- [WORK REQUIRED] Among the entries below, please repeat exactly and only the lines from the line containing "Click the Reset Filters link" to the line containing "You are a GUI", both lines included.

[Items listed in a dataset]
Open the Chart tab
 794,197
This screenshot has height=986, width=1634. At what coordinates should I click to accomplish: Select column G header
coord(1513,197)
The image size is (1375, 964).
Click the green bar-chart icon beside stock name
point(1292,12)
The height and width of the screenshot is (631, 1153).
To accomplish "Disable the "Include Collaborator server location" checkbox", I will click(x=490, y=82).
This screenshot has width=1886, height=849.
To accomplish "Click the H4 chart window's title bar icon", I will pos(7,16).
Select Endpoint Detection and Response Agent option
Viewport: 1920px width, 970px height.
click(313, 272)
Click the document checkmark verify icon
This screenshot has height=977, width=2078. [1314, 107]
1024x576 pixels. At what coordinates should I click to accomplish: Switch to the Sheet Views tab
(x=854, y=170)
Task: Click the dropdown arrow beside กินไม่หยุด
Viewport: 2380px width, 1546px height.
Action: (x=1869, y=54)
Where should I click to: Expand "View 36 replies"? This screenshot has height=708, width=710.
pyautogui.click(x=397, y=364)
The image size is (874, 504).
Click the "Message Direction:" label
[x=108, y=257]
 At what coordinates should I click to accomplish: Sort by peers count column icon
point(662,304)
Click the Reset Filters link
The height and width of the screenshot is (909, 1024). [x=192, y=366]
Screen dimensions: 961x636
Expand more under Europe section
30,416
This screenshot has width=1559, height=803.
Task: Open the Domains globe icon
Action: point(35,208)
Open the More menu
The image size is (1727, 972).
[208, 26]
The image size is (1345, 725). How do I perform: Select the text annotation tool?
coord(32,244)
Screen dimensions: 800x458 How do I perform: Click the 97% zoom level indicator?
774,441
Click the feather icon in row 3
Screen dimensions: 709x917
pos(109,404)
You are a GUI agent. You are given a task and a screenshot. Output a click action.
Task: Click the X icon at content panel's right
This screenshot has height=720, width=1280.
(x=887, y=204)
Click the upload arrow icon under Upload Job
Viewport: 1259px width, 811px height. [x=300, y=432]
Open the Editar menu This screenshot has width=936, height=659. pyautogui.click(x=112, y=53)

- [EXPECTED OUTPUT]
Click the Reset Filters link
The height and width of the screenshot is (909, 1024). [x=192, y=366]
Screen dimensions: 961x636
Expand more under Europe section
30,416
This screenshot has width=1559, height=803.
Task: Open the Domains globe icon
Action: point(35,208)
Open the More menu
The image size is (1727, 972).
[208, 26]
The image size is (1345, 725). How do I perform: Select the text annotation tool?
coord(32,244)
Screen dimensions: 800x458 How do I perform: Click the 97% zoom level indicator?
774,441
Click the feather icon in row 3
Screen dimensions: 709x917
pos(109,404)
You are a GUI agent. You are given a task and a screenshot. Output a click action.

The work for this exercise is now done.